Building a data warehouse from the ground up with Matillion
Updated July 02, 2021

Building a data warehouse from the ground up with Matillion

Anonymous | TrustRadius Reviewer
Score 9 out of 10
Vetted Review
Verified User

Overall Satisfaction with Matillion

Matillion is being used by the BI Team to orchestrate the population of the Data Warehouse. The Warehouse, in turn, is used to produce a range of reports across all business functions in the organisation. We use Matillion to ingest data from an application database (hosted in AWS), Salesforce, Netsuite and Google Analytics
  • Matillion's UI makes it easier to understand the flow of data in your data pipeline.
  • Custom Python scripts make it easier to manage and manipulate variables and also to create custom functions (e.g. we use one to post messages to Slack when jobs have failed/succeeded).
  • Handling failures in processes is straightforward.
  • Passing variables between jobs (orchestration or transformation) feels a bit clunky. It can also be frustrating that you can't pass a variable back up to the calling orchestration job, you can only pass it down to child jobs.
  • It would be great to have some kind of debug mode, through which you're able to 'step through' the various tasks in an orchestration/transformation job.
  • Matillion's generic API functionality is difficult to understand. Things like handling pagination and rate limiting are complex. Although I understand improvements have been made in recent versions.
  • Matillion has been essential in the successful implementation of a data warehouse in our organisation.
  • It is unlocking client opportunities for us to provide a "warehouse as a service" as part of our company's offering.
I find Matillion very intuitive and quickly got to grips with it. I have found that developers with a more purist coding background have struggled to get to grips with it more, particularly in relation to managing variables. For me personally, this has not been an issue and the online documentation has been excellent in digging deeper into specific functional areas
Within a month of getting Matillion we had an established pipeline that was extracting data from the company's application database and updating the corresponding data in the warehouse. Additional data source (e.g. Salesforce and Netsuite) were quick to implement (c. 2 weeks per data source) including any relevant testing.
We've not had a need to scale past the smallest version of Matillion and so I can't comment on this.
Matillion provided much more flexibility than the other products we tested, at a much lower price point. Other products, in my view, had a cleaner/simpler UI but I also felt that they offered much less functionality. A key design pattern we had to deliver was to perform delta loads on the warehouse (i.e. updating only those records updated in the database since the last execution). Some other tools seemed to assume that you were accessing data from transactional databases where records were not updated, only ever created. This meant that we could not use them to deliver our Warehouse.

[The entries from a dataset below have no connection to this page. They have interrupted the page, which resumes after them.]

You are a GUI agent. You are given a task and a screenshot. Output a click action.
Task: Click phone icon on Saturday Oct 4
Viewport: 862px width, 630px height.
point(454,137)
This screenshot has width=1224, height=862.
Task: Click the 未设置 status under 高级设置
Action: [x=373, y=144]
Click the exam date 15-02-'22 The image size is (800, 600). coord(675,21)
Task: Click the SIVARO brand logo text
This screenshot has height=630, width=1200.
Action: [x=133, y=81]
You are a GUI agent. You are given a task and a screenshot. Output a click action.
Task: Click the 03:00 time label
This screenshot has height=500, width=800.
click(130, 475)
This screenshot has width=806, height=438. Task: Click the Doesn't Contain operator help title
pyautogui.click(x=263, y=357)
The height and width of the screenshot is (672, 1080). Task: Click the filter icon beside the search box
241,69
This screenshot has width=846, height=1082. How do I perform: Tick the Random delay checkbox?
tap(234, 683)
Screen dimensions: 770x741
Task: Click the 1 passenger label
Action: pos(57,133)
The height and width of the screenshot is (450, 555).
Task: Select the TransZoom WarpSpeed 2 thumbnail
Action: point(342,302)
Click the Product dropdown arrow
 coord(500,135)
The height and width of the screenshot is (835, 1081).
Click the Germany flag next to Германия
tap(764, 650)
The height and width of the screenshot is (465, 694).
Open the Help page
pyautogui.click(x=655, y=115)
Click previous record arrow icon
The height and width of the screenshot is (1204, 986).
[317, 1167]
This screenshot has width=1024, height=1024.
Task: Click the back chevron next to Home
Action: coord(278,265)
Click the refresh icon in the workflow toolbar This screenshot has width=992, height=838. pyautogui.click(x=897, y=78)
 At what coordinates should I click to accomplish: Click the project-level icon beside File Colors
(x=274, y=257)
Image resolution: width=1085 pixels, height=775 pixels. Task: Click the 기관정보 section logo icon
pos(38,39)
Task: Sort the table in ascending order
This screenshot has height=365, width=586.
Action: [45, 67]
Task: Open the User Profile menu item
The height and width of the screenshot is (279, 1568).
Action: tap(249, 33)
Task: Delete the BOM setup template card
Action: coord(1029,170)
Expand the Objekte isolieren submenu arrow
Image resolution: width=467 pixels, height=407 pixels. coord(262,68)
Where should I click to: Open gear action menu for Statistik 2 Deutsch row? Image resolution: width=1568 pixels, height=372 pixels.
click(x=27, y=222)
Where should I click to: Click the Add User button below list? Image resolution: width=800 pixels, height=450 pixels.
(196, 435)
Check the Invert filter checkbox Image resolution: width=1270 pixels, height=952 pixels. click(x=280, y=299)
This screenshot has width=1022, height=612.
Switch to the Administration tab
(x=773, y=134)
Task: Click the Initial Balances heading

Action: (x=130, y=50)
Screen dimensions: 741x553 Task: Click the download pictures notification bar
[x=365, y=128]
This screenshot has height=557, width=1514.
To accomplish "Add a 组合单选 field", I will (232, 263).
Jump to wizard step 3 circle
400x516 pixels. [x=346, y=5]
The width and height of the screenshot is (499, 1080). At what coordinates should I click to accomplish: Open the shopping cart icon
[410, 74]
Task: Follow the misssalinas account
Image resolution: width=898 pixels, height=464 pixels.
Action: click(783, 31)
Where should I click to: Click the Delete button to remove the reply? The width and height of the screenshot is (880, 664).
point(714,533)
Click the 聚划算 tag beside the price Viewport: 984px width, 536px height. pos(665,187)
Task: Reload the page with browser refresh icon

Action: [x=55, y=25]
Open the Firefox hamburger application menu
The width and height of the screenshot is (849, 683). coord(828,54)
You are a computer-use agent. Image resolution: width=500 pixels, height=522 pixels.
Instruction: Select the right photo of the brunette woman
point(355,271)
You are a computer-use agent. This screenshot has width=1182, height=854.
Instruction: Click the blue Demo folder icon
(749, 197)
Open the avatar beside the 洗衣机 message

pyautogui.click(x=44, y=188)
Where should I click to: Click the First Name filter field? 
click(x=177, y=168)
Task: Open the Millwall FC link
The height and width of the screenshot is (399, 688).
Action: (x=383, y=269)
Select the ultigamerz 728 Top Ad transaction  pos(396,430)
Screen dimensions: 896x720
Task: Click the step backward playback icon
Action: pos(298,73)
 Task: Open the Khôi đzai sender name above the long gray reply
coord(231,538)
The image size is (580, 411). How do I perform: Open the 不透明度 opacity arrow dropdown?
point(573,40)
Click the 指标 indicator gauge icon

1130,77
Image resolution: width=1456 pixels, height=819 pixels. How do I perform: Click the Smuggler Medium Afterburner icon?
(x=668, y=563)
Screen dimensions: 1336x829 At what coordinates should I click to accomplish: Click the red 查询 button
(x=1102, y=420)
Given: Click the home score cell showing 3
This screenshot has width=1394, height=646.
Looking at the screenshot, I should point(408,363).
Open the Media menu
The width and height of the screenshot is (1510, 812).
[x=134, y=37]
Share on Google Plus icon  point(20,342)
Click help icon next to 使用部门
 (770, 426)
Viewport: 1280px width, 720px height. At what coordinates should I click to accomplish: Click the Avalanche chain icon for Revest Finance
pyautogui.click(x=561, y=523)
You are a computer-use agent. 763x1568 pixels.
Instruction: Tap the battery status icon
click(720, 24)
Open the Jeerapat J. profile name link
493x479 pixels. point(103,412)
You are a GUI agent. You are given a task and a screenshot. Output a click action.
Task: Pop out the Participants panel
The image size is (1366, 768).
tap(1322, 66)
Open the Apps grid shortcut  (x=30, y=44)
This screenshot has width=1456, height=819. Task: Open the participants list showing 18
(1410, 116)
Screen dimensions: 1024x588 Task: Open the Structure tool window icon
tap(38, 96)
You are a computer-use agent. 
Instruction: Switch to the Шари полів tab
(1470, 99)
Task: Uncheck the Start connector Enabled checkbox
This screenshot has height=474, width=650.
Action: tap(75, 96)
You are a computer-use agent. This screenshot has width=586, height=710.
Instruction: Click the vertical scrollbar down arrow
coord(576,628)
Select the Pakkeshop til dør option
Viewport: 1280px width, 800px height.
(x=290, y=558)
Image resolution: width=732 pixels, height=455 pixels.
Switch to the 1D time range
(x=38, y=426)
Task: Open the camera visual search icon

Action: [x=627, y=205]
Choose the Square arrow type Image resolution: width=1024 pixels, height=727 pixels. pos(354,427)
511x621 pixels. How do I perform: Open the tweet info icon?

Other tools that did have equivalent flexibility/functionality were a lot more expensive than Matillion.
Matillion is great for handling bulk and 'delta' loads to your warehouse, i.e. updating the warehouse with only those records updated since the last execution of the pipeline. The components and Python scripting provide a huge amount of flexibility in what the pipeline does, but you do need to have the expertise to know how to implement it properly.

Matillion has been less good at extracting data from APIs. The functionality was found to be complex and it was unclear how to manage things like pagination and rate limiting in API calls.

Matillion Feature Ratings

Connect to traditional data sources
Simple transformations
Complex transformations
Business rules and workflow
Testing and debugging

Evaluating Matillion's Business Outcomes

Yes we did. It was possible to update the data warehouse database every 3-4 hours instead of every 24 hours. In addition, and perhaps more importantly, it provided a more stable ETL process. The previous one was prone to breaking/failing and Matillion provided a more reliable process and one that was easier to fix if there were any issues.
In terms of infrastructure costs, our costs have gone up using Matillion. Historically we used AWS DMS to clone the production database into a Postgres database. This old process, however, was prone to issues and failures, e.g. when the production database was updated with new column(s)/table(s) it could cause DMS to fail. This would often lead to needing to completely refresh the postgres db which could take 1-2 working days, during which time reporting would be unavailable.

The overall savings are difficult to quantify but the reduced man-effort required to support the Matillion ETL processes far outweighs the additional infrastructure costs
We were able to connect to our main data sources using Matillion (a MySQL database, Salesforce and Netsuite). Other data sources, that are API based and didn't have specific components in Matiilion were more of a challenge at the time. Although API functionality has been improved since we implemented our solution, we made a decision to handle bespoke API development in Python, outside of Matillion.
Onboarding was quick and relatively pain free. The team did have experience using Matillion prior to implementation which obviously helped. However, once the server was setup with the appropriate security groups to access data sources, building the Matillion jobs was straight forward and the UI makes it easier to understand the flow of data vs. that of a purely code based solution. We also noted great performance of transferring data from external databases to Snowflake 'out of the box'. Approaching the same level of performance in Python code took a great deal more effort and optimisation.